[Dataset excerpts Boundary: Start]

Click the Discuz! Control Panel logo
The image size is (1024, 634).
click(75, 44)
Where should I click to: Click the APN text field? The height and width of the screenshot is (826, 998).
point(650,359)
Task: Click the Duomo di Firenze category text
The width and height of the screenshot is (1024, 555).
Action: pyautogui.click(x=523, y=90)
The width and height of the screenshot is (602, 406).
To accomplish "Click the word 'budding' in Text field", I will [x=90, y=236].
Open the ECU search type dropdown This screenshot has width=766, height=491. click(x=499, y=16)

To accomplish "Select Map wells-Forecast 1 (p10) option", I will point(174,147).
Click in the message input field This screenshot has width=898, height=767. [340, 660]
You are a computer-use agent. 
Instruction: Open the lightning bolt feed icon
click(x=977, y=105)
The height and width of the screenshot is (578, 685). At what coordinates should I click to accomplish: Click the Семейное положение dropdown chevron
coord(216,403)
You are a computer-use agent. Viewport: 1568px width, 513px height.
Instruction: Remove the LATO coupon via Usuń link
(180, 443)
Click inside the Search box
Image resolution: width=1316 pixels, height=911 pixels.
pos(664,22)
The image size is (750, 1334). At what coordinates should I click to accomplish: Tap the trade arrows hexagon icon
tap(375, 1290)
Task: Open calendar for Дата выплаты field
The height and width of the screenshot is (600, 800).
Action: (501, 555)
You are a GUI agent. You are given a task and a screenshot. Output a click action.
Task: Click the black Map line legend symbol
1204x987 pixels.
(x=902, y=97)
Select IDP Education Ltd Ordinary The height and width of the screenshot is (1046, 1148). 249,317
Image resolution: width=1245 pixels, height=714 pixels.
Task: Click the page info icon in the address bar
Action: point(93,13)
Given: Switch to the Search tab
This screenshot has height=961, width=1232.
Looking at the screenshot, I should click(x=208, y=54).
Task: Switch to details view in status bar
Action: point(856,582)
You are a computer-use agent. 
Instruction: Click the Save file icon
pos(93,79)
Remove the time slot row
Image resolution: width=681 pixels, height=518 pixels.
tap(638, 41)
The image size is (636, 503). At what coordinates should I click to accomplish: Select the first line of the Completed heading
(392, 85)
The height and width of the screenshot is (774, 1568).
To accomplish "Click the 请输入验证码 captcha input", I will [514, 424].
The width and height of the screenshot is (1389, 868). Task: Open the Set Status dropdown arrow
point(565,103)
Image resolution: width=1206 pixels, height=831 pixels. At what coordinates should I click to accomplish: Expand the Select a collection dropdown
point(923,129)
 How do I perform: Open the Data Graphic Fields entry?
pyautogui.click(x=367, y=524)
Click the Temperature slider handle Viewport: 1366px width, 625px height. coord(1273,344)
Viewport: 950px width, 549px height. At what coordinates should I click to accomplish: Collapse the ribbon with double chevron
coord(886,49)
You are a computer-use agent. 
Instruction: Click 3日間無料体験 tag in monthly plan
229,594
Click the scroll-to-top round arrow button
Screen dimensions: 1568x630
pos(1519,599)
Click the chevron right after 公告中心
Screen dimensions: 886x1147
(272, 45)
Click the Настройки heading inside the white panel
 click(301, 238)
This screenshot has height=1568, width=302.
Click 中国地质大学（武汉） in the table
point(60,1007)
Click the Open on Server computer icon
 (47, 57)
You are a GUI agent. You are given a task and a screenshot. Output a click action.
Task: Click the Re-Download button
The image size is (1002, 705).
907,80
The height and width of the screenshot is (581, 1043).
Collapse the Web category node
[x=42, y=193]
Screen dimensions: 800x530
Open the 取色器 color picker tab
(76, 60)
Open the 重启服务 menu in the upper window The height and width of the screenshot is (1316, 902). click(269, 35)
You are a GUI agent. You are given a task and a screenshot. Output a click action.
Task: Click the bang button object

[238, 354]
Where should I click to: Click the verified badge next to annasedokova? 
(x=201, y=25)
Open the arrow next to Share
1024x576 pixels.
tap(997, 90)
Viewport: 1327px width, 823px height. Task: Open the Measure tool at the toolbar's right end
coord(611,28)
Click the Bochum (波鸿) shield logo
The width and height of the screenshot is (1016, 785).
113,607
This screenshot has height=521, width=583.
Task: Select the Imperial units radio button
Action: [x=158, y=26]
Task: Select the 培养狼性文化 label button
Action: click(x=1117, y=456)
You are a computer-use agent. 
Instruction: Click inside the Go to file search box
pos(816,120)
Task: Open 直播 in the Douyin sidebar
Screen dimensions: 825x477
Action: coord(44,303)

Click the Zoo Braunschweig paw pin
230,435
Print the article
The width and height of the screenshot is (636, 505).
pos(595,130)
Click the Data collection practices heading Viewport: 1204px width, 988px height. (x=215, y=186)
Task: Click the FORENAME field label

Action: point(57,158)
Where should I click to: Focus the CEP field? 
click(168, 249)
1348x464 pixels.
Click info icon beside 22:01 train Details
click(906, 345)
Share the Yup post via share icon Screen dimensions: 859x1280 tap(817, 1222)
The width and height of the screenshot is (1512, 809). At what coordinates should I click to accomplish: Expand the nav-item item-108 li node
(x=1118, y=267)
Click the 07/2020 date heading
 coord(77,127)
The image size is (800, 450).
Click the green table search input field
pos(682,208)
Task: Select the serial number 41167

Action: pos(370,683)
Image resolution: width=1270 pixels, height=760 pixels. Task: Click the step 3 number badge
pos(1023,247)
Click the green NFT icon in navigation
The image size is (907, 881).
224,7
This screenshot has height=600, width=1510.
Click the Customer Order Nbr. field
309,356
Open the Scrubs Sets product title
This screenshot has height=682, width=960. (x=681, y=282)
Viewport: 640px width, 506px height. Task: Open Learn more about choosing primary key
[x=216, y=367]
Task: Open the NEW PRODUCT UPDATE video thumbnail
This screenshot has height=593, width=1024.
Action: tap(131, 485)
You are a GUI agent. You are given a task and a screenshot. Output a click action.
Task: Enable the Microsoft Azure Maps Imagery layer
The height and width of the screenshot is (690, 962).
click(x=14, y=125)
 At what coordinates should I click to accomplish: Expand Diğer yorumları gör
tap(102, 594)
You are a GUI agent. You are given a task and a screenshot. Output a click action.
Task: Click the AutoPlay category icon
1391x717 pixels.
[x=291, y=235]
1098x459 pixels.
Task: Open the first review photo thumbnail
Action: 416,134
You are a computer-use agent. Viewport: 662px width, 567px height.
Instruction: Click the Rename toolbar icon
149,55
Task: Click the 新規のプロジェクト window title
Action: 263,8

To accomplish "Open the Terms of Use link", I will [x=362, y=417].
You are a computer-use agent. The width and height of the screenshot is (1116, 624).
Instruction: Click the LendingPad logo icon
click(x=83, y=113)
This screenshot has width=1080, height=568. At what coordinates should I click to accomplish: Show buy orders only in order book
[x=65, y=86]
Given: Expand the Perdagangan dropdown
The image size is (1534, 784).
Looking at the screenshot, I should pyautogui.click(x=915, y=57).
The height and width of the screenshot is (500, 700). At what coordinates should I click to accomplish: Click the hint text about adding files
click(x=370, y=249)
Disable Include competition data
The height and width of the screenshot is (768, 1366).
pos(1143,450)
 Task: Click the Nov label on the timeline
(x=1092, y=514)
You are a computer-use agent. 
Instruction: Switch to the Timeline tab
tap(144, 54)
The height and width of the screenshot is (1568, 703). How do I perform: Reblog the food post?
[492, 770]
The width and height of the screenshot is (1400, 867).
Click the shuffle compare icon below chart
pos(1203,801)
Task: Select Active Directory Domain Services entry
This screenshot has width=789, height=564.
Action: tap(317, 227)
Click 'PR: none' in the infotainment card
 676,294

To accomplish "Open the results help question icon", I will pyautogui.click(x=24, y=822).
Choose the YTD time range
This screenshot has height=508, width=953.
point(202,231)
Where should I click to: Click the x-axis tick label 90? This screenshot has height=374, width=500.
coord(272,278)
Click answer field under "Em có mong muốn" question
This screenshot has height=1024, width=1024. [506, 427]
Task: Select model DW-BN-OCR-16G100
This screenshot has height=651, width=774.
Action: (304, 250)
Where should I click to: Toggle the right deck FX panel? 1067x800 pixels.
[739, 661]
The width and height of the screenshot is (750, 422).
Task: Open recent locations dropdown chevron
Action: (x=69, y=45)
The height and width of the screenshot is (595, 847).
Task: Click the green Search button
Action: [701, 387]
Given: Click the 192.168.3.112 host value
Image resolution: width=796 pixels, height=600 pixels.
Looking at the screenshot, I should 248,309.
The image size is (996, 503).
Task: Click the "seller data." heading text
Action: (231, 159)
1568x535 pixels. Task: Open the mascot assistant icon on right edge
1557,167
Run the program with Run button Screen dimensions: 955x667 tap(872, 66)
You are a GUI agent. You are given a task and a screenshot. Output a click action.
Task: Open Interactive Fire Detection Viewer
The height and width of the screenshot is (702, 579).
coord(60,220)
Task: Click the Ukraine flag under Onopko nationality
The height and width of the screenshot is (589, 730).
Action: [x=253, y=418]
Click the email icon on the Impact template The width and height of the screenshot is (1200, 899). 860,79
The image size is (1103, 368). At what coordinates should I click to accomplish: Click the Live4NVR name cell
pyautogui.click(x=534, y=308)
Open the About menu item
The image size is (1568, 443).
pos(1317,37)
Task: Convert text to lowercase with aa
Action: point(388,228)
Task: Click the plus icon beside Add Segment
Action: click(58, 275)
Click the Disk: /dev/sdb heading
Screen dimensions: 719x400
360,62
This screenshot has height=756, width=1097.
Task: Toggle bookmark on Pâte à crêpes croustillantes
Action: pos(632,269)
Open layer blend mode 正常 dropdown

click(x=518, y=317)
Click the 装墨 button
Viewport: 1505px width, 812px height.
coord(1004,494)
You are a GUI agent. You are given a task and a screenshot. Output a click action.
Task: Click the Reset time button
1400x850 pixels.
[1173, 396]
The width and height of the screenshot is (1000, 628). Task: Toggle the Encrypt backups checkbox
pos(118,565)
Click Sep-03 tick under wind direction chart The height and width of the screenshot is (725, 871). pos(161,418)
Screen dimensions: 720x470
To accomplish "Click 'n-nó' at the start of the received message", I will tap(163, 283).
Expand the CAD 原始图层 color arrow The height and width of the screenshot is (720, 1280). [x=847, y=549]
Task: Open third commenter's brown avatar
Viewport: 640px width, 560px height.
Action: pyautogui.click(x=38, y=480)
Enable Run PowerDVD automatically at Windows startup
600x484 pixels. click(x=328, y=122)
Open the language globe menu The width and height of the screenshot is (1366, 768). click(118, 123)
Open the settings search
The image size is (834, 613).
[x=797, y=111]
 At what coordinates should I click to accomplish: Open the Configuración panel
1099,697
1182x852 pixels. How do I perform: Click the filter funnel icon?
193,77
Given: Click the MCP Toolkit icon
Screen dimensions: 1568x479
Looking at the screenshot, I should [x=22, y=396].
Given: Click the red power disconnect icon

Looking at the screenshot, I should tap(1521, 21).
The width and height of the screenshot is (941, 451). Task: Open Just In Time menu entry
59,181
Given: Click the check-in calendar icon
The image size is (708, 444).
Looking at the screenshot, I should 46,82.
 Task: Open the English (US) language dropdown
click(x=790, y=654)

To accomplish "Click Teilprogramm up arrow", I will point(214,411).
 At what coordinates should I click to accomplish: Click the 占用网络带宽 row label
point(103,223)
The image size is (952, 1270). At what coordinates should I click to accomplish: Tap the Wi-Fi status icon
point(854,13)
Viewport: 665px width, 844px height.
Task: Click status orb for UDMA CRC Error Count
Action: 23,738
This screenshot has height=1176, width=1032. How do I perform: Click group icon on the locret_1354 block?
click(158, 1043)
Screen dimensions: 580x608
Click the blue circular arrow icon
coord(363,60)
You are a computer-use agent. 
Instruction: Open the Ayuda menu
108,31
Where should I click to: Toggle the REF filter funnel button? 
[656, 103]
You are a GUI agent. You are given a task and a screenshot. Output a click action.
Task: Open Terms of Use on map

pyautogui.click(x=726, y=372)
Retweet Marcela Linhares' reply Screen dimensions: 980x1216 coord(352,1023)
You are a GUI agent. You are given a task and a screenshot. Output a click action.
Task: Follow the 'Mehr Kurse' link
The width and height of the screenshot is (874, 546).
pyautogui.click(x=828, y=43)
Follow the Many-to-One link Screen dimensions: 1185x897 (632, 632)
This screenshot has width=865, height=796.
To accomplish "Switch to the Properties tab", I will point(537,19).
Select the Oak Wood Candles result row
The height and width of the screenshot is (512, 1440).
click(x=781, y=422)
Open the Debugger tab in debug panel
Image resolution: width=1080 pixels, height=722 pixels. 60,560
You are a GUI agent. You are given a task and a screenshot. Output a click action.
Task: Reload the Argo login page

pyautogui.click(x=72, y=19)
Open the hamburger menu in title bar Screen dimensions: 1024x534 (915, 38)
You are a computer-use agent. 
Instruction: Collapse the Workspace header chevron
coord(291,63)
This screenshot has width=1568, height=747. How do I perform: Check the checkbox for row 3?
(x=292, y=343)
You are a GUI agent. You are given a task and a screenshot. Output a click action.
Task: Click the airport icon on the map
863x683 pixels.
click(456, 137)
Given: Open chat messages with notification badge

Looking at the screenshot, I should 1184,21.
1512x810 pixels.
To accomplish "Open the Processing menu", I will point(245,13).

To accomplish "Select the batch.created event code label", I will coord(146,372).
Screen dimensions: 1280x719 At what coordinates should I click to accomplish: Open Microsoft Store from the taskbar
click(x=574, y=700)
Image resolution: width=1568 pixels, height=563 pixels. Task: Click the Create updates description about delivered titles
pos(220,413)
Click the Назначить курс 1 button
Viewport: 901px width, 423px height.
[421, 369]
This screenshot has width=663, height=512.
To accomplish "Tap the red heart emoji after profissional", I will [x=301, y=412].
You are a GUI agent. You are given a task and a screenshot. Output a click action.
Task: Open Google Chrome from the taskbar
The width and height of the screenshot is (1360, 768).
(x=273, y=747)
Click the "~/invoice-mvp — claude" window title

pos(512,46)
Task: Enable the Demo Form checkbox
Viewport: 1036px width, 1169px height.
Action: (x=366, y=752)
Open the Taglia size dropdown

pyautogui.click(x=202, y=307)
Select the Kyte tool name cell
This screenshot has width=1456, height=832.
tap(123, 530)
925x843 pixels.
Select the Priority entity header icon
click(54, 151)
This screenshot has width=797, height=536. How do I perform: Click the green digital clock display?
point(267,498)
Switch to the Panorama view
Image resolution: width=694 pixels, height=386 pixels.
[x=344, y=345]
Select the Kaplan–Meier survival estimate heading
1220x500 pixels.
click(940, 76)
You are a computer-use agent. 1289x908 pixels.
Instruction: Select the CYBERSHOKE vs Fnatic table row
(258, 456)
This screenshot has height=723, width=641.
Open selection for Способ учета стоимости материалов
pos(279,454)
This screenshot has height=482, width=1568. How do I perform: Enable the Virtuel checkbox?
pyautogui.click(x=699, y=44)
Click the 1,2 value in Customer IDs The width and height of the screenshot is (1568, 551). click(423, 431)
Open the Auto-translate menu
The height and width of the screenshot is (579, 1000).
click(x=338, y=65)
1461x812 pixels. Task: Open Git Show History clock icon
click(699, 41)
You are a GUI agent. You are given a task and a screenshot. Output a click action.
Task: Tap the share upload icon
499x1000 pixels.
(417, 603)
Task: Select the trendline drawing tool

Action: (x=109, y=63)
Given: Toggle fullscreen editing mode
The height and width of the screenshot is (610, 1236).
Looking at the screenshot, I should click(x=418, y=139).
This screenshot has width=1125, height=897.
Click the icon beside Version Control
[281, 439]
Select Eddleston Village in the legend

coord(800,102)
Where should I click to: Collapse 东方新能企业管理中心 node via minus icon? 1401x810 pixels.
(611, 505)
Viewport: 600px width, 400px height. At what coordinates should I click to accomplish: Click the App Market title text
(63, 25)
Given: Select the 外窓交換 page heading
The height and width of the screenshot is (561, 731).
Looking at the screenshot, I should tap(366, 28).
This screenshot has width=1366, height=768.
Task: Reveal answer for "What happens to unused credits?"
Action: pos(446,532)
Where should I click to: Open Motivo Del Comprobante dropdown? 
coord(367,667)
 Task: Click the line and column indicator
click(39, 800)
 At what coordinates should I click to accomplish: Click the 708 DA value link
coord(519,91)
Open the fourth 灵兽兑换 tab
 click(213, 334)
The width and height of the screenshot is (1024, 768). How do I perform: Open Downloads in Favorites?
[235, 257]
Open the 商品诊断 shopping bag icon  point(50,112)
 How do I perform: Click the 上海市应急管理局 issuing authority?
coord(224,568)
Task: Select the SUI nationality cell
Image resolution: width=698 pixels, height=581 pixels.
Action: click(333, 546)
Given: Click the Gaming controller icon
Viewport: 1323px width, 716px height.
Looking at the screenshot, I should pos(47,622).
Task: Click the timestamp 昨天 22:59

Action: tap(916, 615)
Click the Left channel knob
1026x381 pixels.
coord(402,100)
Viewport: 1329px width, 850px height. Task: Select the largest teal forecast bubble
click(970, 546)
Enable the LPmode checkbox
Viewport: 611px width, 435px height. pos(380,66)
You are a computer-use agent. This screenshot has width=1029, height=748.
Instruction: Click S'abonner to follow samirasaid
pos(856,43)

[Dataset excerpts Boundary: End]

*Exercise goal*
Within the listing above, find every line containing the string "calendar" and return it.

*Answer for the task*
Task: Open calendar for Дата выплаты field
Given: Click the check-in calendar icon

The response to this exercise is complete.